2. Pengertian (understanding): yaitu kedalaman kognitif dan afektif yang dimiliki oleh siswa, Misalnya: seorang guru yang akan melaksanakan kegiatan harus memiliki pemahaman yang baik tentang keadaan dan kondisi warga belajar di lapangan sehingga dapat melaksanakan program kegiatan secara baik dan afektif.
3. Keterampilan (skill) adalah kemampuan yang dimiliki oleh individu untuk melakukan suatu tugas atau pekerjaan yang dibebankan kepadanya. Misalnya: kemampuan yang dimiliki oleh guru untuk menyusun alat peraga pendidikan secara sederhana.
4. Nilai (value) adalah suatu norma atau standar yang telah diyakini atau secara psikologis telah menyatu dalam diri individu.
5. Minat (interest) adalah keadaan yang mendasari motivasi individu, keinginan yang berkelanjutan, dan orientasi psikologis.
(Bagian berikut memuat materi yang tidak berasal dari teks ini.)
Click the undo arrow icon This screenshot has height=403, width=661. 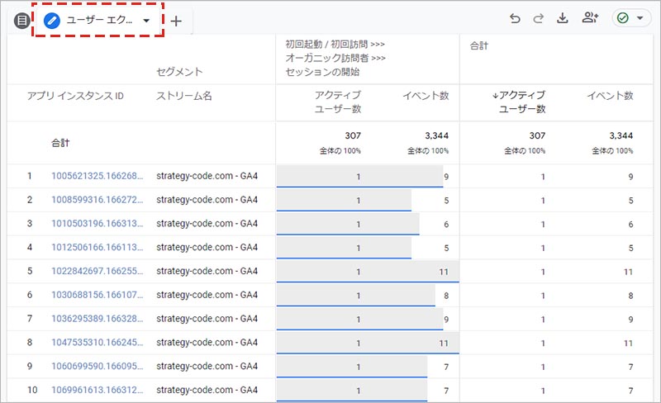[516, 18]
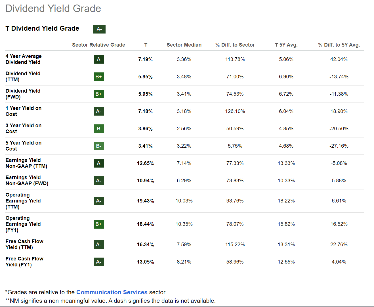The height and width of the screenshot is (307, 374).
Task: Click the Sector Relative Grade column header
Action: (98, 45)

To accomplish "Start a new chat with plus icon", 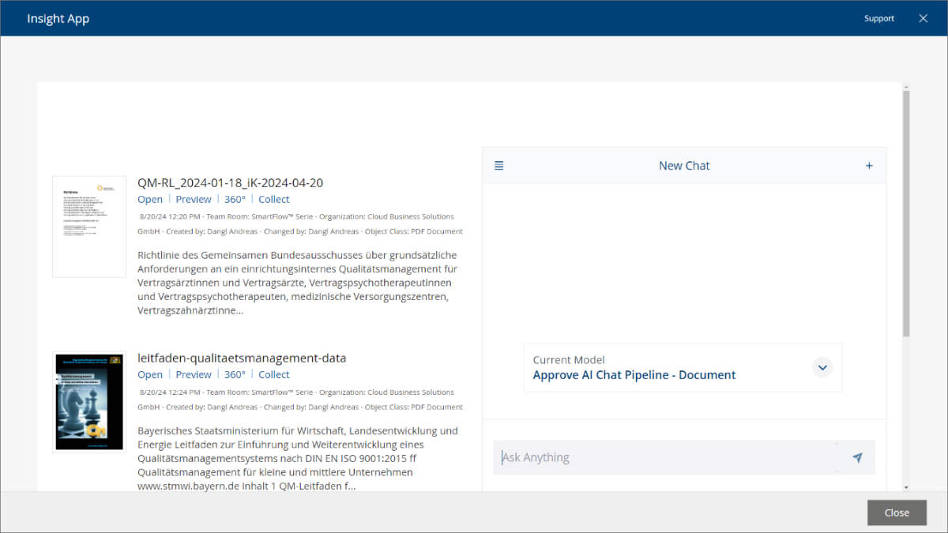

Misalnya: guru yang baik selalu tertarik dengan warga belajar dalam hal membina dan memotivasi supaya dapat belajar sebagaimana yang diharapkan.
Mempersiapkan peserta didik agar memiliki berbagai kompetensi tersebut, merupakan upaya untuk menyiapkan peserta didik agar berkemampuan intelektual, emosional, spiritual dan sosial yang bermutu tinggi. Dengan demikian, kurikulum yang dikembangkan untuk mencapai kompetensi atau hasil belajar yang memuaskan memerlukan cara pembelajaran yang efektif.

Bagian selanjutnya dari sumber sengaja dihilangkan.